- Brano da leggere:

###

La Tomba dei Leoni Ruggenti a Veio: dove nasce la pittura funeraria etrusca
A pochi passi da Roma, nel Parco di Veio, si nasconde la più antica tomba etrusca dipinta mai scoperta. È la Tomba dei Leoni Ruggenti, un ipogeo datato intorno al 690 a.C. che ha riscritto la storia dell’arte italica. La sua scoperta, avvenuta solo nel 2006, è quasi un romanzo perché fu individuata grazie alla soffiata di un tombarolo pentito.
I primi colori dell'Etruria
Scavata nel tufo, la tomba ha un corridoio d'accesso, il dromos, con due banchine laterali, un tempo usate per i riti funebri. Ma il vero spettacolo è dentro. La camera principale mostra un fregio con quattro leoni con le fauci spalancate. Sono pura forza simbolica. Sopra di loro, una fila di uccelli acquatici in migrazione.

###

Voci di dati salvate:
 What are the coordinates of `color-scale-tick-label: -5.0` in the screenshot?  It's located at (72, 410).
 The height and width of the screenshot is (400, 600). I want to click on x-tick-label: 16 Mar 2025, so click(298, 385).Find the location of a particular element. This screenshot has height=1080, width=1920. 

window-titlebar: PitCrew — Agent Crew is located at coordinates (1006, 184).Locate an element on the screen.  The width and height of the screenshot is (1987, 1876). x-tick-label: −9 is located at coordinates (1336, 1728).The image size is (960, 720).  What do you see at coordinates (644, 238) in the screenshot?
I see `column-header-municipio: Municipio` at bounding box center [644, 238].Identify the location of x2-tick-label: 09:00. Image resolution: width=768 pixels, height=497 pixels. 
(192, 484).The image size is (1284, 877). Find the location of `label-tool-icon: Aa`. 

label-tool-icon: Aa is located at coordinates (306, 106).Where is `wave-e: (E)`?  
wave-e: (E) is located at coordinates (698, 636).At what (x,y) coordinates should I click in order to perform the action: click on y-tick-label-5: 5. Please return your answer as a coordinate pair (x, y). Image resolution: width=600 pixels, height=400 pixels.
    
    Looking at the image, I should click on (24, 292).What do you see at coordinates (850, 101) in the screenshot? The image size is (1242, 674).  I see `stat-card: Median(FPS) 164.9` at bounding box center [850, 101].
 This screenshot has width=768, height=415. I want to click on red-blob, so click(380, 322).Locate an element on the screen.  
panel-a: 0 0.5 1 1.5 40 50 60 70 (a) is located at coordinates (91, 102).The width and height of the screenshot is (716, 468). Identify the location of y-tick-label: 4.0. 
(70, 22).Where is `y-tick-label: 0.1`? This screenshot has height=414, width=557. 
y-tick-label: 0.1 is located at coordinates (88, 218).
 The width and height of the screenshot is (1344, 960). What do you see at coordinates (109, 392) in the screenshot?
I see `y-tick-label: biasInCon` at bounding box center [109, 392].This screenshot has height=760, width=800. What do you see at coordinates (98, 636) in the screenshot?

###

- Lavoro da svolgere:
1. Individuate tutte le indicazioni numeriche contenute nel brano sulla Tomba dei Leoni Ruggenti, siano esse in cifre o in lettere.
2. Rispondete alle domande seguenti sul brano sulla Tomba dei Leoni Ruggenti.
(a) In quale parco si trova la tomba?
(b) Con quale nome è indicato il corridoio d'accesso?
(c) Che cosa è raffigurato sopra i leoni?
3. Riprendete il brano sulla Tomba dei Leoni Ruggenti dall'ultima frase e proseguitelo.
Le voci di dati non hanno alcun ruolo in questo esercizio.

- Soluzioni per esercizio:
1.
690 a.C.
2006
due banchine laterali
quattro leoni

2.
(a) Nel Parco di Veio, a pochi passi da Roma.
(b) Dromos.
(c) Una fila di uccelli acquatici in migrazione.

3.
Un tesoro da proteggere
L'eccezionalità del ritrovamento e la fragilità delle pitture — le più antiche del loro genere — hanno imposto una scelta difficile. Per garantirne la conservazione, l'ipogeo non è aperto al pubblico. È un luogo protetto, studiato dagli archeologi. È possibile però ammirarne le ricostruzioni e conoscere la sua storia attraverso mostre temporanee o le pubblicazioni dedicate che si trovano spesso nei bookshop museali.
La tomba non è visitabile per motivi di conservazione. Informazioni su eventuali mostre o aperture straordinarie sono reperibili sul sito del Parco di Veio o della Soprintendenza Archeologica competente.